Action item: Start at the line with "This screenshot has height=797, width=1512." in the records below, stop at the line with "Click the @nntaleb mention in Maji's tweet", and return every line in that span exactly, the two end lines included.

--------------------------------

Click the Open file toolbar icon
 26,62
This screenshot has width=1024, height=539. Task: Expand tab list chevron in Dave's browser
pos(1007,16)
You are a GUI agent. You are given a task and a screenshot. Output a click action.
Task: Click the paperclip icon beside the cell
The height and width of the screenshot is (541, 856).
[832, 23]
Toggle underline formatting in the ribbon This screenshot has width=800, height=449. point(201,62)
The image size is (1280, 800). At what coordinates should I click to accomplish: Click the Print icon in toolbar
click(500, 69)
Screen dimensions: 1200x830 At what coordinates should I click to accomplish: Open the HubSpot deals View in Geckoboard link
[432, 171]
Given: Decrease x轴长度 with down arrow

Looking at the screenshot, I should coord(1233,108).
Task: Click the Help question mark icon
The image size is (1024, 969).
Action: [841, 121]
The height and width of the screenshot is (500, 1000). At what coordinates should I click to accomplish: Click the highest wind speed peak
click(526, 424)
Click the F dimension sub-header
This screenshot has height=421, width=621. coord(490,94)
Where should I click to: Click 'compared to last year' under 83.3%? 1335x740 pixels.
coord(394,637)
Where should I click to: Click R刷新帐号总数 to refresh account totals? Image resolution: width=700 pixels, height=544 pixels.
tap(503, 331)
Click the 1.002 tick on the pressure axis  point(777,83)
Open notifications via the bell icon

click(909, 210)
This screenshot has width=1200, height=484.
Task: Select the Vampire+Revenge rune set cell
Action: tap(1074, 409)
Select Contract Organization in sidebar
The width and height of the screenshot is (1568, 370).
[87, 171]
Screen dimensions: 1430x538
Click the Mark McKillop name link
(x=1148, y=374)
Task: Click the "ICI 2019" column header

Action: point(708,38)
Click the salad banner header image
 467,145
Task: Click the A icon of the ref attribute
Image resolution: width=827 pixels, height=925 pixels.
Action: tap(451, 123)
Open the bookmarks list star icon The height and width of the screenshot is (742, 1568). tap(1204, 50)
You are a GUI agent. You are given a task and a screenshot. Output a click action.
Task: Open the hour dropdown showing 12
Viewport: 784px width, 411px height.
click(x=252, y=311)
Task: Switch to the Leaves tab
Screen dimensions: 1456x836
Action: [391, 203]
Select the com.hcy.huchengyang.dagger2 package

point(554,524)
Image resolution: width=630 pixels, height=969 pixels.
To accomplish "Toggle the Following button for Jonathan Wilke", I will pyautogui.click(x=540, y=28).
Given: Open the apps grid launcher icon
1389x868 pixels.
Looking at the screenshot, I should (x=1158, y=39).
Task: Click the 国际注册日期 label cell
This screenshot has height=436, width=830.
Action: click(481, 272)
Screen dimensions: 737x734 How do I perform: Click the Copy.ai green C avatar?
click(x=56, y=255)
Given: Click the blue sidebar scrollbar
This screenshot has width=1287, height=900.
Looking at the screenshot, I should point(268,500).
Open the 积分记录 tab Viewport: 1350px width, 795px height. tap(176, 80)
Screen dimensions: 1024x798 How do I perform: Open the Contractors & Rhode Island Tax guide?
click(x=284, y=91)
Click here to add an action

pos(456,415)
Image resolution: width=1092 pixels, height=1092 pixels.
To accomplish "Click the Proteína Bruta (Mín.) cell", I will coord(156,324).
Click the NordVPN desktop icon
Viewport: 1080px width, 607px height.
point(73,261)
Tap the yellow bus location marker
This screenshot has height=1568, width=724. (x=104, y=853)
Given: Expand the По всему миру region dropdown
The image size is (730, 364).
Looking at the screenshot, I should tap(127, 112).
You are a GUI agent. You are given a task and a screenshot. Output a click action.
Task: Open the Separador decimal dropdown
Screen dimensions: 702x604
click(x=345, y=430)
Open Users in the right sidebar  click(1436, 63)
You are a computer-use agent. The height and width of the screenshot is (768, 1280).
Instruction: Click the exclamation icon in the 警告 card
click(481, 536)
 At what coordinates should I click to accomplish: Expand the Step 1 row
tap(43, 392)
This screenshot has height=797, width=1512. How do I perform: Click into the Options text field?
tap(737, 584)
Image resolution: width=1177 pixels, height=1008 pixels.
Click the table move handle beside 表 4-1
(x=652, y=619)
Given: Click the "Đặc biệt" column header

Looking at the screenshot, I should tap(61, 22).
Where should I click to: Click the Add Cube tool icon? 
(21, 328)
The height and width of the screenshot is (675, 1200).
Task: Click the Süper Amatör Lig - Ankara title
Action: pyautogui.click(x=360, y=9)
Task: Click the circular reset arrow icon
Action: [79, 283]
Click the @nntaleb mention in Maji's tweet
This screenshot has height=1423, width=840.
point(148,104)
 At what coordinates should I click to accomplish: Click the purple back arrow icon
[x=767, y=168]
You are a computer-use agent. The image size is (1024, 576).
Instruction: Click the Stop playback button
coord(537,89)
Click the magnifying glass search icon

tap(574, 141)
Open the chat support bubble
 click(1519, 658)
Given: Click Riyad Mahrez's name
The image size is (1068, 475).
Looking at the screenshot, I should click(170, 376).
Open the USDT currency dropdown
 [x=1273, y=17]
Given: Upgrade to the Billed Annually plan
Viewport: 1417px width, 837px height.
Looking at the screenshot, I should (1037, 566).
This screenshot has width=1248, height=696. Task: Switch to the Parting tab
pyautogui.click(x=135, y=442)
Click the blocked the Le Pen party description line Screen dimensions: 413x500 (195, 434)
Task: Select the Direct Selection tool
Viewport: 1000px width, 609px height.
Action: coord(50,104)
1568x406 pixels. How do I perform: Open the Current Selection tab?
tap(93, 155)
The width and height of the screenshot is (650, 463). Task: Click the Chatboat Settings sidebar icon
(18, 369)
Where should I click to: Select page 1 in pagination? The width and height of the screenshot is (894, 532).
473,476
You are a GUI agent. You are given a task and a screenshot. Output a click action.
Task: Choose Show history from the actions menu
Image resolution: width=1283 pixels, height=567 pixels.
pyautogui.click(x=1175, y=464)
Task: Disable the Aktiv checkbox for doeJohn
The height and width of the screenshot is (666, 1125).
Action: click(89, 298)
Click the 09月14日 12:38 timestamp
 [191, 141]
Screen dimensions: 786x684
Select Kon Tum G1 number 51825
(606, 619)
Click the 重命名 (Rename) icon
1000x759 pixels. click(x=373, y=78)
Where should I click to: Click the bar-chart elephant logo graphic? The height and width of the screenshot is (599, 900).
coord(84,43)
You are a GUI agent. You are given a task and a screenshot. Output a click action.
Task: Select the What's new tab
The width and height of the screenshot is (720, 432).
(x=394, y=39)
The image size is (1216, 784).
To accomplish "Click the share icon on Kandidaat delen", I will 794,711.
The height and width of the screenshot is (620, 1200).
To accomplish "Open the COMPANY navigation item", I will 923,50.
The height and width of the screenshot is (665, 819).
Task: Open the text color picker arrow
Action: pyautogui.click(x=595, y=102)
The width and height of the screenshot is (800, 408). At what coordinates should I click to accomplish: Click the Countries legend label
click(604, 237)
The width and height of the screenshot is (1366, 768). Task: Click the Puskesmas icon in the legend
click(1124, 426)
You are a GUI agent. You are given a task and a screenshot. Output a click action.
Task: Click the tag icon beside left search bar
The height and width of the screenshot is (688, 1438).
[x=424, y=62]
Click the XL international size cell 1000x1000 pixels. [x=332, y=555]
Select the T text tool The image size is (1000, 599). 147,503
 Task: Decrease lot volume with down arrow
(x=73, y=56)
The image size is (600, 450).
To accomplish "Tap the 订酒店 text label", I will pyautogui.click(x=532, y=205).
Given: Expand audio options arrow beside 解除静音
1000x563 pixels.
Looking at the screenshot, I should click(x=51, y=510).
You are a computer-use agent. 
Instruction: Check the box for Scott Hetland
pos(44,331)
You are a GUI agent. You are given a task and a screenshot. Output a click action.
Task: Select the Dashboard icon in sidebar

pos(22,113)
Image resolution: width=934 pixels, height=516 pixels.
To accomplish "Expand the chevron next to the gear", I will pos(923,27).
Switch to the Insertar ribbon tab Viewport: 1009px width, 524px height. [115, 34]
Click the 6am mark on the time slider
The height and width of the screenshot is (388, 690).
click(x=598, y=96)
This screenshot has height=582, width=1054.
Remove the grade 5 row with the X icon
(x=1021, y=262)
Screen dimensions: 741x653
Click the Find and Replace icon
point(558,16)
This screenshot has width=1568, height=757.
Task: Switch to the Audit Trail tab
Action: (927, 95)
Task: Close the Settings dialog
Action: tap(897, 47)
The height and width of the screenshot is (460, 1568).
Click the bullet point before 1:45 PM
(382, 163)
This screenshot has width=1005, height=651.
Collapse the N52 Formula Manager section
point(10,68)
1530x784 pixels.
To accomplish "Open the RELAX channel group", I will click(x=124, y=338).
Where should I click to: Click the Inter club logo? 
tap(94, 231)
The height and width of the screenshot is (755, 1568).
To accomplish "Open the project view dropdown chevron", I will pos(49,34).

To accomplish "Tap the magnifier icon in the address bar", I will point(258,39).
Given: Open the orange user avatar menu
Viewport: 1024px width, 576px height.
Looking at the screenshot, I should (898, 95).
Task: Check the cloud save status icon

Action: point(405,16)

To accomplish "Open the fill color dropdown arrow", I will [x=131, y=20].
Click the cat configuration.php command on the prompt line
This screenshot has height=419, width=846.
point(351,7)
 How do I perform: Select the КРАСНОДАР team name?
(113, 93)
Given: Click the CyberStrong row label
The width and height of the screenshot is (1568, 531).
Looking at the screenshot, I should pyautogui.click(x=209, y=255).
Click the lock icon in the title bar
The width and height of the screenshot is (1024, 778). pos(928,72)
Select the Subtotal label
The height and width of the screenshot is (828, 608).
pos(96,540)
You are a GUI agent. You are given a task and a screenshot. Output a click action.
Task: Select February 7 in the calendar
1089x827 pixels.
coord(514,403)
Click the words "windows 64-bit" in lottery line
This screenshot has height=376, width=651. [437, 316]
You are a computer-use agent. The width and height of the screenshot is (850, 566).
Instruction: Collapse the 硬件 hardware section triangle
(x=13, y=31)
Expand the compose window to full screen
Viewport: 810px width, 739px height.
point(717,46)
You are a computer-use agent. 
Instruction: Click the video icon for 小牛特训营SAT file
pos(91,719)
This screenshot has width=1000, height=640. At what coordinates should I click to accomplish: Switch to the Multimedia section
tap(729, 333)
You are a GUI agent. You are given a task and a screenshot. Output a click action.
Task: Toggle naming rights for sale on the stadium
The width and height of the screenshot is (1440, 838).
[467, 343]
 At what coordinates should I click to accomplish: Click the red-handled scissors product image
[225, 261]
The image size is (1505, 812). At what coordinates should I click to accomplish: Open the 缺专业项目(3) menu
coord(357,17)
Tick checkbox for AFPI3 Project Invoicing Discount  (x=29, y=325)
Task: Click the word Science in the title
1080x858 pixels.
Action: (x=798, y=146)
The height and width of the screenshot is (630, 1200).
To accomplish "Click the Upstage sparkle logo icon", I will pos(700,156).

--------------------------------

Exercise solution:
This screenshot has height=797, width=1512. How do I perform: Click into the Options text field?
tap(737, 584)
Image resolution: width=1177 pixels, height=1008 pixels.
Click the table move handle beside 表 4-1
(x=652, y=619)
Given: Click the "Đặc biệt" column header

Looking at the screenshot, I should tap(61, 22).
Where should I click to: Click the Add Cube tool icon? 
(21, 328)
The height and width of the screenshot is (675, 1200).
Task: Click the Süper Amatör Lig - Ankara title
Action: pyautogui.click(x=360, y=9)
Task: Click the circular reset arrow icon
Action: [79, 283]
Click the @nntaleb mention in Maji's tweet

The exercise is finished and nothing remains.